- Abbreviation: HGCEA
- Type: New christian religious movement syncretism Autocephaly
- Classification: African initiated church Protestant
- Orientation: Pentecostal Charismatic
- Polity: Episcopal
- Region: Kenya and overseas
- Language: commonly Kikuyu, Embu, Meru
- Founder: Joseph Ng'ang'a
- Origin: 1926 Limuru, Kiambu County
- Members: est. 3 million

= Holy Ghost Church of East Africa =

African sect of Christianity

The Holy Ghost Church of East Africa (HGCEA), known among its adherents as Akurinu (sometimes “Akorino”), is an African sect of Christianity common in the central region of Kenya among the Agikuyu, Aembu and Ameru community. The sect incorporates some aspects of Christianity with those of traditional Kikuyu religious beliefs. The sect was officially registered in 1959. However, it traces its origins between the years 1926 and 1930 in Limuru, Kiambu County, Central Kenya.

== History ==
The origin of the word akurinu is not clear. It is said by some to come from the Kikuyu question ‘Mukuri-nú’ which translates to ‘who is the redeemer?’. Others say that it comes from the growling sounds made by early adherents to the sect when possessed by the spirit, an act described as gukurina. In his book Facing Mt. Kenya, Jomo Kenyatta states that the akurinu referred to themselves as Arooti(dreamers), people of God.

The akurinu identify Joseph Ng’ang’a as the founder of the sect. It was Ng’ang’a who ascended Mount Kenya (then known as Mount Kirinyaga) with the first four akurinu prophets - Joseph Kanini, Henry Maina, Philip Mukubwa, and Lilian Njeru. It was on this ascension that the akurinu say Njeru was instructed to remove all adornments she had worn, throw them into River Nyamindi, and cover her hair. They also claim to have been instructed by God to lift their hands in the air as they pray. These two practices form an integral part of akurinu religious beliefs today.

Henry Maina is credited with composing most of the 544 hymns in the akurinu hymn book. It is said that he was given the gift of music by God on condition that he would not marry. However, after marrying a woman from Nyahururu, he lost his musical prowess. His name was replaced by that of David Ikegu in the Akurinu New Testament.

In the 1950s at the height of tension between the British colonial government and natives, the movement came under heavy suppression from the colonial government which was opposed to any indigenous religious movement. Joseph Ng’ang’a was shot dead on 2 February 1934 by British soldiers while praying in a cave.

== Differences with mainstream Christianity ==
Adherents to the sect are known to be reserved about their religious beliefs and do not interact freely with non-Akurinu. They are conspicuous in their white robes and turbans as their scripture dictates that they should discard all forms of European dressing. The white turban is also meant to show that they are peace-makers. These are some of the main differences between the akurinu sect and mainstream Christianity.

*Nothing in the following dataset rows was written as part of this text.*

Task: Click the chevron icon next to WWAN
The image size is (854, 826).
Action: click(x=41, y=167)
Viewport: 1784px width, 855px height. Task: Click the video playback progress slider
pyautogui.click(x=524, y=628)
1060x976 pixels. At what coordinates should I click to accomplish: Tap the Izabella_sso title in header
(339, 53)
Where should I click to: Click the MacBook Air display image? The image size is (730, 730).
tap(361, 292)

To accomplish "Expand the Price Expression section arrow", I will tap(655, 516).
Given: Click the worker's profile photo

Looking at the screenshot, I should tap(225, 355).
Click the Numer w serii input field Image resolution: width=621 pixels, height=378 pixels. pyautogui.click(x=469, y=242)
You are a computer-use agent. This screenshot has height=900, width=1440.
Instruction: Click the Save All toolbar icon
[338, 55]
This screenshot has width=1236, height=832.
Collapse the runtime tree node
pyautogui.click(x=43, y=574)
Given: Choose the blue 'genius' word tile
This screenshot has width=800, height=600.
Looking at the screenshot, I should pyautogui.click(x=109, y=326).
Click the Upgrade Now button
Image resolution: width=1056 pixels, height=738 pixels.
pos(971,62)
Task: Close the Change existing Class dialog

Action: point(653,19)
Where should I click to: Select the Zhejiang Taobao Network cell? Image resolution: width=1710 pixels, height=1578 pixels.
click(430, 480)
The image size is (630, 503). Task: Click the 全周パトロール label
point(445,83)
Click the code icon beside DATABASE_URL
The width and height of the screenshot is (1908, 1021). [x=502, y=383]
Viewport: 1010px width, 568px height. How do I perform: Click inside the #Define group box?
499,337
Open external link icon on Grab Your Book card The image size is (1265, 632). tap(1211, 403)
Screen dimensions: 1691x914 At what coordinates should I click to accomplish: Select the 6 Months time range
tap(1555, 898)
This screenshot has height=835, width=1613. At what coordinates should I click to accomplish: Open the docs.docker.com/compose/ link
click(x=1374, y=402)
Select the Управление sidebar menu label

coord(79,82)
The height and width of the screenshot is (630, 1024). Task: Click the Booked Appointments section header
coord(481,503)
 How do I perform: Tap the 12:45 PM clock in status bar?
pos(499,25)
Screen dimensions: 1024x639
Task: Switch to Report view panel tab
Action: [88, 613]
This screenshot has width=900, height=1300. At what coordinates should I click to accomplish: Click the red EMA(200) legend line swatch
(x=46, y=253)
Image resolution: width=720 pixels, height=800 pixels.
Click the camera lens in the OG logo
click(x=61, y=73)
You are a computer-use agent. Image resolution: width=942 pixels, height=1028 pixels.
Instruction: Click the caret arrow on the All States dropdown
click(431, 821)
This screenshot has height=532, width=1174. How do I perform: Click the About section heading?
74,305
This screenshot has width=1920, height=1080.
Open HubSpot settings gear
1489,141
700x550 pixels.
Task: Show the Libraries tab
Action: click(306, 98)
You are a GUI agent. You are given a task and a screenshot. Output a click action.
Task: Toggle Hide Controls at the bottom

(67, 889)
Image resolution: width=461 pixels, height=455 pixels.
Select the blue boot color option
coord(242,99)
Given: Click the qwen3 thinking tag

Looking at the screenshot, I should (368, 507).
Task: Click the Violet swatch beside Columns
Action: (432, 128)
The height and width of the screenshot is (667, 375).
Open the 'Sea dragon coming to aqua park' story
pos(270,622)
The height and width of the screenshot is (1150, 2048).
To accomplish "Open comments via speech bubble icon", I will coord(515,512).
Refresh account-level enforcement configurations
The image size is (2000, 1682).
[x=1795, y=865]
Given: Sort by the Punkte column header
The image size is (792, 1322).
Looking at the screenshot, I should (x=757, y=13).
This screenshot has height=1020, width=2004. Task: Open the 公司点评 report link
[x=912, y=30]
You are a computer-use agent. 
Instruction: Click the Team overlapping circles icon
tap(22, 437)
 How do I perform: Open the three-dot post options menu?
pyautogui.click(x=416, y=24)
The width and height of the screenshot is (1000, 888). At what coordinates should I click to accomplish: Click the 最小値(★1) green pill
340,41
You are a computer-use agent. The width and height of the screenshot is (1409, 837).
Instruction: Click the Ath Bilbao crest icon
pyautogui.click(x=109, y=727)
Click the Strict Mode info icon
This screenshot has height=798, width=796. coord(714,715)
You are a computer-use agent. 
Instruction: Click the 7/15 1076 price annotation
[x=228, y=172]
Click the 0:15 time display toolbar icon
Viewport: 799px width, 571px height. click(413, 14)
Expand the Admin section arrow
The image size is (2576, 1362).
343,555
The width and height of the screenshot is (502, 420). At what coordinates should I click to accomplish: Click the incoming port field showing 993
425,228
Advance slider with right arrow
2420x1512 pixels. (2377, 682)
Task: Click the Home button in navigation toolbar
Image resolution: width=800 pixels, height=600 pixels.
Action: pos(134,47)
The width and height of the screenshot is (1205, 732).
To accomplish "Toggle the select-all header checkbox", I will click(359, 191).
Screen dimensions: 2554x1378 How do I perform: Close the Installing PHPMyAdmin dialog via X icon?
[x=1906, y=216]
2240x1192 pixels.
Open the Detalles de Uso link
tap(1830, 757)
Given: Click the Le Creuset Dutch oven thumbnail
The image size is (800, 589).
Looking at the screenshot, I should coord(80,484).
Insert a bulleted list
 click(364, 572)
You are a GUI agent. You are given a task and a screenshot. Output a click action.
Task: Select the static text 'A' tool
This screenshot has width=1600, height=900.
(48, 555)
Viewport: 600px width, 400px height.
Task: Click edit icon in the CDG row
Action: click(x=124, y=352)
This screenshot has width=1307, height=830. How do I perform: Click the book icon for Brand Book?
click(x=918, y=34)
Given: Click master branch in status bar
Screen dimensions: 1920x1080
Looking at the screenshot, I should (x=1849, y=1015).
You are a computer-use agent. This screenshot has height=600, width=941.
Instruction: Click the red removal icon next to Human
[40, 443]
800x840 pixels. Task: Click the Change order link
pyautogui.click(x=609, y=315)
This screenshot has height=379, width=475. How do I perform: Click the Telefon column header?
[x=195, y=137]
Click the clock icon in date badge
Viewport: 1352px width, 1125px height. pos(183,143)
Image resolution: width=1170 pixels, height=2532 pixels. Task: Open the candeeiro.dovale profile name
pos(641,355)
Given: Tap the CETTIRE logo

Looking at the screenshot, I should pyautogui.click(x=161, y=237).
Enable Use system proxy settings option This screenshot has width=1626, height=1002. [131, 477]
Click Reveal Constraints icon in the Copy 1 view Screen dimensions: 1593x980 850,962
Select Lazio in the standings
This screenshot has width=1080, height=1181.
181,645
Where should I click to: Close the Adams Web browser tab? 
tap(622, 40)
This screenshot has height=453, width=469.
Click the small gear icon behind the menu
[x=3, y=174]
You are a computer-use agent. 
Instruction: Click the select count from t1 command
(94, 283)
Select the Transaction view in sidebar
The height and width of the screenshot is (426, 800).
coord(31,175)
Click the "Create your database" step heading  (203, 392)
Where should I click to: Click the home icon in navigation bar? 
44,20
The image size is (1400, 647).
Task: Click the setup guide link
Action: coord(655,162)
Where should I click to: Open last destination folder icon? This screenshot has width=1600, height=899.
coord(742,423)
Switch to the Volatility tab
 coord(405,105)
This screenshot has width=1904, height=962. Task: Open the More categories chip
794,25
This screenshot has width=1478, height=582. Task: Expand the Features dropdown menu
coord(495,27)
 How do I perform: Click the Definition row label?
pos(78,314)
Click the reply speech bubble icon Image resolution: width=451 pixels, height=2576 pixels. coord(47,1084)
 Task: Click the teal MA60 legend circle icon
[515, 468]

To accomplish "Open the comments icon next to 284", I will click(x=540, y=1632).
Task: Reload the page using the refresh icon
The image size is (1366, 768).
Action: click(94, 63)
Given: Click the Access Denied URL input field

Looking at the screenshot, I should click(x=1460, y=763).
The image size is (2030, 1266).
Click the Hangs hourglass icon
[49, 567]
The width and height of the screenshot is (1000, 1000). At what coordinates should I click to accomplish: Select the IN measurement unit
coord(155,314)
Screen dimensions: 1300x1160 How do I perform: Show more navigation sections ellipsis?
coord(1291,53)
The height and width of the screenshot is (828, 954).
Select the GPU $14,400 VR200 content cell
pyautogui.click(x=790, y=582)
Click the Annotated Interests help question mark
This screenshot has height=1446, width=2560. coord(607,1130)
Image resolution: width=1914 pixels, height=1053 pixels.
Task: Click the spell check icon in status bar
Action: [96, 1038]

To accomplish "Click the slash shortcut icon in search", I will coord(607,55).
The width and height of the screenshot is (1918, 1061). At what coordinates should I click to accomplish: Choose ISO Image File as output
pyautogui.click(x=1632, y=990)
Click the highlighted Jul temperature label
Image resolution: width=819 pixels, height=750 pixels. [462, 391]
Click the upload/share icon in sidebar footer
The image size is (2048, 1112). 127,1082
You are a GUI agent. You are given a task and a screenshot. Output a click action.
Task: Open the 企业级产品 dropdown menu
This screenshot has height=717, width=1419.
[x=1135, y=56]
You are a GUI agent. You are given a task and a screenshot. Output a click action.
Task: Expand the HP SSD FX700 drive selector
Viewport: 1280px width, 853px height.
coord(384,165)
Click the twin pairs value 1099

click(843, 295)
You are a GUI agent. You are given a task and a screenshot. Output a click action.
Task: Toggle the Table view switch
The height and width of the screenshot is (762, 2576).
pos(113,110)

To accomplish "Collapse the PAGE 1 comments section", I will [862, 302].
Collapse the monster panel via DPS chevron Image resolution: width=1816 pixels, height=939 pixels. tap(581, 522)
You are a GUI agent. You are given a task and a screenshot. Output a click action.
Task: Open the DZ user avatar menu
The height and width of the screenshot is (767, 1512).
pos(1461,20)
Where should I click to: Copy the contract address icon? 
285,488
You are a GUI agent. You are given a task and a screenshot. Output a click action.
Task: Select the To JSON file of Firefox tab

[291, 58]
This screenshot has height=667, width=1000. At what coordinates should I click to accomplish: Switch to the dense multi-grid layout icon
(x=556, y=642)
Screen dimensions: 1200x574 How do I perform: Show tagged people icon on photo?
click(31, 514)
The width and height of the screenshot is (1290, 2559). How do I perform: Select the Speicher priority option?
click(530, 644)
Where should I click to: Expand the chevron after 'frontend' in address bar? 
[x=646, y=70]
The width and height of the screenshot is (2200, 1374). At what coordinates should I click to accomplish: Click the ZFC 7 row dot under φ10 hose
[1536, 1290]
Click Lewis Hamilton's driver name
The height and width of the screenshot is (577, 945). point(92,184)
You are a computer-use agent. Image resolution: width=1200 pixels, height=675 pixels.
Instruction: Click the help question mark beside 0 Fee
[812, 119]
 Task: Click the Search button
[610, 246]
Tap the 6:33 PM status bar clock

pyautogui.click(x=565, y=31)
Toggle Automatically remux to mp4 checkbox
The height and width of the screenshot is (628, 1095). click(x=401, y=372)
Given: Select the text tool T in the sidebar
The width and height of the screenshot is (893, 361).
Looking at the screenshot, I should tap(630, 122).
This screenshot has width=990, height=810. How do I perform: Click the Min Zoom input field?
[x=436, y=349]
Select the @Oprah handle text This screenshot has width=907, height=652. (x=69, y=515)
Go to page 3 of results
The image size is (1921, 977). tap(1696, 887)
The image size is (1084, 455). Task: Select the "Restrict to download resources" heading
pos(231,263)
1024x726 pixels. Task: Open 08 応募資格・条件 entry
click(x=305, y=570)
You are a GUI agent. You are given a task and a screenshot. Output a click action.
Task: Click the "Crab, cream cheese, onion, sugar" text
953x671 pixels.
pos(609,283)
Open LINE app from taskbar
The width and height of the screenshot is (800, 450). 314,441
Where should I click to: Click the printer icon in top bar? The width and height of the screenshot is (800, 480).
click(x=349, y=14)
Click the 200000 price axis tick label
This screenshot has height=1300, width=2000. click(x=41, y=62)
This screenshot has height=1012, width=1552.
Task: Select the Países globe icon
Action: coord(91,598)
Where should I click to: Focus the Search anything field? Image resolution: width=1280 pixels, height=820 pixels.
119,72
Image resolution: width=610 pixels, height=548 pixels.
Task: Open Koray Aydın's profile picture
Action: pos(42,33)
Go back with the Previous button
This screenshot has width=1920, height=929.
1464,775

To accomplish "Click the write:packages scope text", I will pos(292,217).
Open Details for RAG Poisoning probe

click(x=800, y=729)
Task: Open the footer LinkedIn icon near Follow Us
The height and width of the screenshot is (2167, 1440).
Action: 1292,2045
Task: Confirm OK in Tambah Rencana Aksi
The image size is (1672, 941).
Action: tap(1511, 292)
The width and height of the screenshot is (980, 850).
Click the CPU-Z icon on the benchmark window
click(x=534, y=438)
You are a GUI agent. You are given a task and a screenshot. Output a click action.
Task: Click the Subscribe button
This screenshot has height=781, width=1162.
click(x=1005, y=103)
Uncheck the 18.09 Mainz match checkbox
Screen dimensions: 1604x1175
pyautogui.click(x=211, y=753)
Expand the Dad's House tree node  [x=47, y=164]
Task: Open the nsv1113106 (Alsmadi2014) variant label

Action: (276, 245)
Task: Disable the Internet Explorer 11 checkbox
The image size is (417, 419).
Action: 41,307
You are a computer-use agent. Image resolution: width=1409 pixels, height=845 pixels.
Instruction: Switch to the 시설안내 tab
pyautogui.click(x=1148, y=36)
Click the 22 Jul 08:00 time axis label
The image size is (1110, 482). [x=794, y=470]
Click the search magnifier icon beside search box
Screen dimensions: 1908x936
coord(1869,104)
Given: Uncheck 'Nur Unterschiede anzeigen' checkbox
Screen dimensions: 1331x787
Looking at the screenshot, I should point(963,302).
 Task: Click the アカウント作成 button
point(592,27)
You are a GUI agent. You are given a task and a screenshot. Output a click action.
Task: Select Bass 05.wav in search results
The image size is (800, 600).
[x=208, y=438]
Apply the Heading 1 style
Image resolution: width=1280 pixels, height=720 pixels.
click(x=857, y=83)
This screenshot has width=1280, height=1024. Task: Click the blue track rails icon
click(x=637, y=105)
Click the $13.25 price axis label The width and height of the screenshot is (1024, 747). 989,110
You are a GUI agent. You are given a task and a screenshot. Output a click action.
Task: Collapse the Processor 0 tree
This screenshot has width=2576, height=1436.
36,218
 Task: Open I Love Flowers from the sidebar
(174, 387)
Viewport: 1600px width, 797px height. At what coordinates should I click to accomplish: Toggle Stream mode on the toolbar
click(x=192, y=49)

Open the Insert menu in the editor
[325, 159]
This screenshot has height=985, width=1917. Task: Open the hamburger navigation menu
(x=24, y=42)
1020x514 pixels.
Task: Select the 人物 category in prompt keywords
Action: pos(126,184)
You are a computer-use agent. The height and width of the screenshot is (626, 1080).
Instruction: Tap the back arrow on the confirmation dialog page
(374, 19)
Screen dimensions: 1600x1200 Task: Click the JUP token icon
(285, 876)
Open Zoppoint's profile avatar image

- Elders seclude themselves for 7-14 days before any important event.

- Akurinu men are not allowed to marry before attaining the age of 25. For women, the minimum age limit for marriage is 22. This is however more of a guideline than a rule.

- They do not believe in having statues in the church or homes. As such, it is forbidden to have any statues of the Virgin Mary or Jesus Christ. This, they say, is drawn from the 10 commandments which states "You shall not make for yourself an image in the form of anything in heaven above or on the earth beneath or in the waters below."

- Akurinu baptism is not necessarily by water. It can also be done using oil or by the laying of hands. This, they say, is drawn from the Bible in Matthew 3:11 where John the Baptist says, "I baptize you with water but after me comes one who is more powerful than I. . . who will baptize you with the Holy Spirit and fire."

- Dead bodies are not allowed near church premises. Praying for the dead is done at the burial site. The dead are not supposed to be taken to a mortuary. Instead, they are preserved using ice and other traditional methods.
- Consumption of alcohol is forbidden.

- Consumption of pork and pork products is forbidden.

- The Akurinu prefer traditional medicine to modern/Western medicine. They believe that the use of modern medicine shows lack of faith in the healing power of God.

Today, the church has split into several different sub-sects, each with its own style of dress.